Task goal: There is one span to output from the data below: the lines starting at the line with "Viewport: 1917px width, 910px height." and ending at the line with "Open the deform axis X dropdown". Output it exactly, ends included, nothing more.

-- Listed entries follows --

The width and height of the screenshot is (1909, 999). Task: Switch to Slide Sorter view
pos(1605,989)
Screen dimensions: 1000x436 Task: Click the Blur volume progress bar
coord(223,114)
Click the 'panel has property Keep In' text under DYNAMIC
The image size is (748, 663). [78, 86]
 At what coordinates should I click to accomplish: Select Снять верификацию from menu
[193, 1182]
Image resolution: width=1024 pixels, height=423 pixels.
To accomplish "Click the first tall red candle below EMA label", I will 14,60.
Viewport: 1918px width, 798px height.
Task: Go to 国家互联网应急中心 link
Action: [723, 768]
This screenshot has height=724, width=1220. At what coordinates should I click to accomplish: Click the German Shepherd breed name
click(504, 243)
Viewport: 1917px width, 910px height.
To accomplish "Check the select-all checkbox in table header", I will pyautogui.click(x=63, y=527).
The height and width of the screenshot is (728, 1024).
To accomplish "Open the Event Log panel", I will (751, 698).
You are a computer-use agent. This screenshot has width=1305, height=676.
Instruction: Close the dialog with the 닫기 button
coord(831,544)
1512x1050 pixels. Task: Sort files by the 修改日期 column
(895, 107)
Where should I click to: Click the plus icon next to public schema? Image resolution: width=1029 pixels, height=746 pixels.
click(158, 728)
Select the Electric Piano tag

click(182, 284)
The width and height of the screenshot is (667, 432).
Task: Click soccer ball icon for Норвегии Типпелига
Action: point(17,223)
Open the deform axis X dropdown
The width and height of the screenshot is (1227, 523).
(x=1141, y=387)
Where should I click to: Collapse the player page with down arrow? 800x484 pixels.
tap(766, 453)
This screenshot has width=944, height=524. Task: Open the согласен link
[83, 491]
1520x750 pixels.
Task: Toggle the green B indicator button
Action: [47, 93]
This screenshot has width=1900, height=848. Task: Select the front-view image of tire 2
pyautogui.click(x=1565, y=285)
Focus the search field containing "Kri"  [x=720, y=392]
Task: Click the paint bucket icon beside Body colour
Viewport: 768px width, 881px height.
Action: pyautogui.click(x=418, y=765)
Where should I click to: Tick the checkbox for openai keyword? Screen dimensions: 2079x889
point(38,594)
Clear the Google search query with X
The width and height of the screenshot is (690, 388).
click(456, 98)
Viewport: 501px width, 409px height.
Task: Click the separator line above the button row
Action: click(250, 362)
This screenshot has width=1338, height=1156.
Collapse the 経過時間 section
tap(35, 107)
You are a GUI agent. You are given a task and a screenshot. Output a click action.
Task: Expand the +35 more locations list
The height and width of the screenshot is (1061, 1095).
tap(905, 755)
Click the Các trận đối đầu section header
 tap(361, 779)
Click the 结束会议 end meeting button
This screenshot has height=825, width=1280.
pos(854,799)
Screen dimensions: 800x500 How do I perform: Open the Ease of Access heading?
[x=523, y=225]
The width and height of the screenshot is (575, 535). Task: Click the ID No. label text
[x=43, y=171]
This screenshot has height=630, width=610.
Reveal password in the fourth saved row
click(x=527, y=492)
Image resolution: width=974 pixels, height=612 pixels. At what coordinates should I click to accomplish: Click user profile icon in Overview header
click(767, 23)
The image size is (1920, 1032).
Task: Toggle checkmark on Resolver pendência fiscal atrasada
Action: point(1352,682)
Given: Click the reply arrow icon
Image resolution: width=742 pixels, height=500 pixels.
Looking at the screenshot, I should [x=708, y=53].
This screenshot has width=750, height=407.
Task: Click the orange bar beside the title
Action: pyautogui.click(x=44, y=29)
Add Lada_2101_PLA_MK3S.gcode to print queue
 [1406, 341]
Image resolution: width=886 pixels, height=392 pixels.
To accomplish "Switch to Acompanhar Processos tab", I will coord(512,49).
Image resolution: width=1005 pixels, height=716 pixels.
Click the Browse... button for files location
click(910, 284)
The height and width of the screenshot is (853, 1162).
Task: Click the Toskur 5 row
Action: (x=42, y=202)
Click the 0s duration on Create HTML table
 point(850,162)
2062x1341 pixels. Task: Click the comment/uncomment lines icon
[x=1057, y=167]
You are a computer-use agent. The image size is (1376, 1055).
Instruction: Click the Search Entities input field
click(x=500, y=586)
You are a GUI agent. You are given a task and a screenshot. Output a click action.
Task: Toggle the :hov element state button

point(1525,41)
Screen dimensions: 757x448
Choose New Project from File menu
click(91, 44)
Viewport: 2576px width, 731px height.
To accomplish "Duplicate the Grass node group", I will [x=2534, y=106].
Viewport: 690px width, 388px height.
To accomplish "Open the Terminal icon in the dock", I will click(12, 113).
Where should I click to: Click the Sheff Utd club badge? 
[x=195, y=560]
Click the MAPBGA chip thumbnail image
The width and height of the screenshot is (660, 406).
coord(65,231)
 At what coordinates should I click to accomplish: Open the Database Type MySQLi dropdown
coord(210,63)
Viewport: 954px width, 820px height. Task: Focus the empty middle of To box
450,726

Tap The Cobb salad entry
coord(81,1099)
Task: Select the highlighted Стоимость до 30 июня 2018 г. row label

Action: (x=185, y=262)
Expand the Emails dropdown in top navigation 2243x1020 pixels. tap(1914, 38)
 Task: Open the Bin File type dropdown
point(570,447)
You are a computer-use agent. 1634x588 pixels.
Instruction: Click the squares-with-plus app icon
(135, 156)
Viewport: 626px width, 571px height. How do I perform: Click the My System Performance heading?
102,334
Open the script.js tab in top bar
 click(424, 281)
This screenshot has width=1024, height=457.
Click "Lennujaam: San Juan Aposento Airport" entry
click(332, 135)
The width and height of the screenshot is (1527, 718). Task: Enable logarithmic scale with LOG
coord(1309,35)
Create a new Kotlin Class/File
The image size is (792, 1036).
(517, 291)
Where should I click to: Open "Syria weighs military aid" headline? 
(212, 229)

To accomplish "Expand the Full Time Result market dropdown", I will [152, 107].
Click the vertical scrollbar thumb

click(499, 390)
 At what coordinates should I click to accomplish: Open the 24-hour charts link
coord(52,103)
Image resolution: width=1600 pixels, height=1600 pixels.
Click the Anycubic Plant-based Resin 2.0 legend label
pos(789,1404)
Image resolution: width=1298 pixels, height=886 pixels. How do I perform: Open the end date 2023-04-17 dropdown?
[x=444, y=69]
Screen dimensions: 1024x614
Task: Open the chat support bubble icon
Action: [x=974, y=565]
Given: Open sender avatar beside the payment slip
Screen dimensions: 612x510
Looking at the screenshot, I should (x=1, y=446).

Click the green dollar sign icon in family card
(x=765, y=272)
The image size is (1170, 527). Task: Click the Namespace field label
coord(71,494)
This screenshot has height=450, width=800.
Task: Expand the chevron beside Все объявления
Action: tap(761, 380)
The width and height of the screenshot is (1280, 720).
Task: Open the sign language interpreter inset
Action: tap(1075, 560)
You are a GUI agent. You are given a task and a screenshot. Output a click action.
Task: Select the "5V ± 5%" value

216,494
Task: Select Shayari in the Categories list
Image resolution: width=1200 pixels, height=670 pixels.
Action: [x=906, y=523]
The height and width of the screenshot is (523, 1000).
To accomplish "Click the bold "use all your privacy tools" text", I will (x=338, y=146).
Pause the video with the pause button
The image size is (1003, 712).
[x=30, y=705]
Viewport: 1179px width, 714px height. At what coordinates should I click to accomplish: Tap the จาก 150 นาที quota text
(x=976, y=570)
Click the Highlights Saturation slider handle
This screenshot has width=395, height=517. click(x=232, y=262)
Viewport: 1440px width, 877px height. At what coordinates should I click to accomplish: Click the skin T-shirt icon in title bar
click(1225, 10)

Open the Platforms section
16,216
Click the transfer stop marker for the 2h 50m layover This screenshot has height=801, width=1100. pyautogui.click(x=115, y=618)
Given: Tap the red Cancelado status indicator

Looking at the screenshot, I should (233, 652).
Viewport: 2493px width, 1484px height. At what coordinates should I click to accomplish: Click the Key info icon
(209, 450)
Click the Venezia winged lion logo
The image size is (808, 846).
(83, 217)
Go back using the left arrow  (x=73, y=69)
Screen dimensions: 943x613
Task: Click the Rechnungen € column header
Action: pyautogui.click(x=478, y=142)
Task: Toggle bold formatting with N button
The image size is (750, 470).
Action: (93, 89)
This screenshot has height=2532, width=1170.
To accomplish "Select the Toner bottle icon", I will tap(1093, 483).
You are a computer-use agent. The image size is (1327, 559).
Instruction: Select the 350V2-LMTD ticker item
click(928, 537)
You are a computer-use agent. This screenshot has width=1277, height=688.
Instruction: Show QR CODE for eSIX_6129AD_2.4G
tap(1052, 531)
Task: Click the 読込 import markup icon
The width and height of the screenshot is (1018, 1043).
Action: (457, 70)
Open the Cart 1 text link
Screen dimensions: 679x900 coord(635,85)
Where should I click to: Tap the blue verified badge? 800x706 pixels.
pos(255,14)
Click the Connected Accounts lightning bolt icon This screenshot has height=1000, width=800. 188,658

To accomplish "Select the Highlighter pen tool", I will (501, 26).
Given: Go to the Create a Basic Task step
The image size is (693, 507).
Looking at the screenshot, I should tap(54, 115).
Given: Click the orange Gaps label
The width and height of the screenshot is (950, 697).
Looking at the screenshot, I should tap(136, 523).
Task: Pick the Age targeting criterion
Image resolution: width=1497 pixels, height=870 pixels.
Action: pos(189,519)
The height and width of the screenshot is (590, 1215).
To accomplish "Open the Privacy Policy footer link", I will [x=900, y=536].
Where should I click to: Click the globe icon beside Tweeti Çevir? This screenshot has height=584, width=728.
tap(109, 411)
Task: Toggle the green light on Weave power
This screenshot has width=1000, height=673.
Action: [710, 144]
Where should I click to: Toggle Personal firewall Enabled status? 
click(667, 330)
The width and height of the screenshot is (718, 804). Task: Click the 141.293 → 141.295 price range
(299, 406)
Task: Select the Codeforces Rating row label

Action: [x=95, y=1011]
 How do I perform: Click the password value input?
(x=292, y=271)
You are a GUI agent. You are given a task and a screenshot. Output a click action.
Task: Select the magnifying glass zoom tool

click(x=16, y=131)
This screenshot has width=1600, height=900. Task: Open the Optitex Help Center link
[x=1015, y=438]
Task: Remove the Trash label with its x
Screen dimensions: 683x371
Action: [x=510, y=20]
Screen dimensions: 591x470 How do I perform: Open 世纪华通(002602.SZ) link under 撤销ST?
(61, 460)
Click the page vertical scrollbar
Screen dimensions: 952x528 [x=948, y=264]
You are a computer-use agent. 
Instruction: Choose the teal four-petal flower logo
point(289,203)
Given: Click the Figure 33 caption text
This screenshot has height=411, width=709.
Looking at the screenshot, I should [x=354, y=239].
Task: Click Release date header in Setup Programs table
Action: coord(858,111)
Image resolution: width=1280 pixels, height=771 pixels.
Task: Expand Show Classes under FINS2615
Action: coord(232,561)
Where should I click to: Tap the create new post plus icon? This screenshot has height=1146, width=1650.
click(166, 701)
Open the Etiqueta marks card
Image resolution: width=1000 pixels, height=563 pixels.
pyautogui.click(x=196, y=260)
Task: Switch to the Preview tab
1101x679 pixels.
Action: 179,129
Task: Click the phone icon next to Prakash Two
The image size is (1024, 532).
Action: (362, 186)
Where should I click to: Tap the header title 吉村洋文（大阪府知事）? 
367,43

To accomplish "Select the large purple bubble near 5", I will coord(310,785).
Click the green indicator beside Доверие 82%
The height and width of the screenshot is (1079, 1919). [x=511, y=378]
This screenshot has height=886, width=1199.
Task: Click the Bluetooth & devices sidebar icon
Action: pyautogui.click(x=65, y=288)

-- Listed entries concluded --

Answer to the exercise:
Viewport: 1917px width, 910px height.
To accomplish "Check the select-all checkbox in table header", I will pyautogui.click(x=63, y=527).
The height and width of the screenshot is (728, 1024).
To accomplish "Open the Event Log panel", I will (751, 698).
You are a computer-use agent. This screenshot has width=1305, height=676.
Instruction: Close the dialog with the 닫기 button
coord(831,544)
1512x1050 pixels. Task: Sort files by the 修改日期 column
(895, 107)
Where should I click to: Click the plus icon next to public schema? Image resolution: width=1029 pixels, height=746 pixels.
click(158, 728)
Select the Electric Piano tag

click(182, 284)
The width and height of the screenshot is (667, 432).
Task: Click soccer ball icon for Норвегии Типпелига
Action: point(17,223)
Open the deform axis X dropdown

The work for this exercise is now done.